There are obvious problems to be faced with this group of place-names. First, there is the uncertainty of whether Martinstok , the name of which survived until at least 1286, refers to the same settlement as Martinsthorpe, whose earliest recording is eighty years earlier than this. Martinstok is, of course, first recorded thirty years earlier than Martinsthorpe. Then there is the question of what precisely the stoc of Martinstok represents. If it were simply 'a secondary settlement', the replacement of OE stoc by Scand þorp , with the same meaning, is easily understandable.
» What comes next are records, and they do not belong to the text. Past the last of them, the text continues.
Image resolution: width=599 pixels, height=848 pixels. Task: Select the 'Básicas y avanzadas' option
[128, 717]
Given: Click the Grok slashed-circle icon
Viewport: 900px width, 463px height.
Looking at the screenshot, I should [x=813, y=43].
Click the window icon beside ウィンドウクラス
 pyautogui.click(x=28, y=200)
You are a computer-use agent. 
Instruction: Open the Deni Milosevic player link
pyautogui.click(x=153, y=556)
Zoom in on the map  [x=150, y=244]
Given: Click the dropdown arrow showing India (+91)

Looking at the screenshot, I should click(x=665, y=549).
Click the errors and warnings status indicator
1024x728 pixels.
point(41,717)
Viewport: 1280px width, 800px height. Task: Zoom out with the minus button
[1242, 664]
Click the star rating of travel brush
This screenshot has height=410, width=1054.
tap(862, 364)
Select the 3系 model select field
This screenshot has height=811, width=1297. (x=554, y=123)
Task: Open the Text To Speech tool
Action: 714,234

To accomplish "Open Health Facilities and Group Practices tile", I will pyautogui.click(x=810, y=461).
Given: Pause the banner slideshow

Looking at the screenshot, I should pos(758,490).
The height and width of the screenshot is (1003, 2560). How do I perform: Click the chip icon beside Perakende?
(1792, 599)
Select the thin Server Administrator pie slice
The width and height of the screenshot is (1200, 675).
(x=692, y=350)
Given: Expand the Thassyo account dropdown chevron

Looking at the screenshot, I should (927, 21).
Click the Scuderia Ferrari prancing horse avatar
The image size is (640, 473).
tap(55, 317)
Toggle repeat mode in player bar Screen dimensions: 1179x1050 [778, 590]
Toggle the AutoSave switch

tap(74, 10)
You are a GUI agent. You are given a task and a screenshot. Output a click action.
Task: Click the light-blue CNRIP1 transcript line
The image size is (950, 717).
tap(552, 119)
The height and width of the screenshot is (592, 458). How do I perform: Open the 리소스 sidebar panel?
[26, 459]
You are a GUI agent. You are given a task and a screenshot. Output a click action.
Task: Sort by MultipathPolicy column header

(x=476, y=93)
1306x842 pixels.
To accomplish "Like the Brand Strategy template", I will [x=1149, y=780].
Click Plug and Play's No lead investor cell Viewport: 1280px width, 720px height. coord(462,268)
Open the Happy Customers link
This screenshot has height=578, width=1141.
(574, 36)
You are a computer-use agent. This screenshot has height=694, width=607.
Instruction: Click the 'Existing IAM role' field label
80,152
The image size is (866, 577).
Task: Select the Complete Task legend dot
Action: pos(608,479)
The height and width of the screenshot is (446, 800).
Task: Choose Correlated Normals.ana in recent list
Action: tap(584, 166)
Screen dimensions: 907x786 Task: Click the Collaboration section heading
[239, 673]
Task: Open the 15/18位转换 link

But its compounding with the saint's name Martin suggests that stoc here could originally have meant 'a religious place', conforming to a pattern of religious associations of stoc in English place-names (v. Elementss. v. stoc (2)). The dedications of the churches at Martinsthorpe and Lyndon (both in Martinsley Hundred) were to St Martin, but we do not know from what period these dedications date. However, Martin is compounded also in the topographical names Martines hó 'Martin's headland', some three miles to the south-west of Martinsthorpe, and Martinsley 'Martin's woodland glade or clearing', evidently somewhere within Martinsthorpe's bounds. It is difficult to see in what circumstances such topographical names containing a saint's name could have been created and how a saint could have been associated with as large a tract of land as their locations indicate: but a secular Martin as landowner would present no such problems. It should be noted that Martin was used as an everyday OE personal name. For example, one Martin, a mill owner in Esctun in the East Midlands, sold his mill in the years between 972 and 992 (BCS 1130).The weight of the evidence as we have it at present favours a secular, landowning Martin whose secondary settlement of Martinstok had its name reshaped during the thirteenth century by the Scandinavian word for farmstead in the ME dialect of the East Midlands and whose woodland glade or clearing was the meeting- place for the men of the Martinsley Hundred.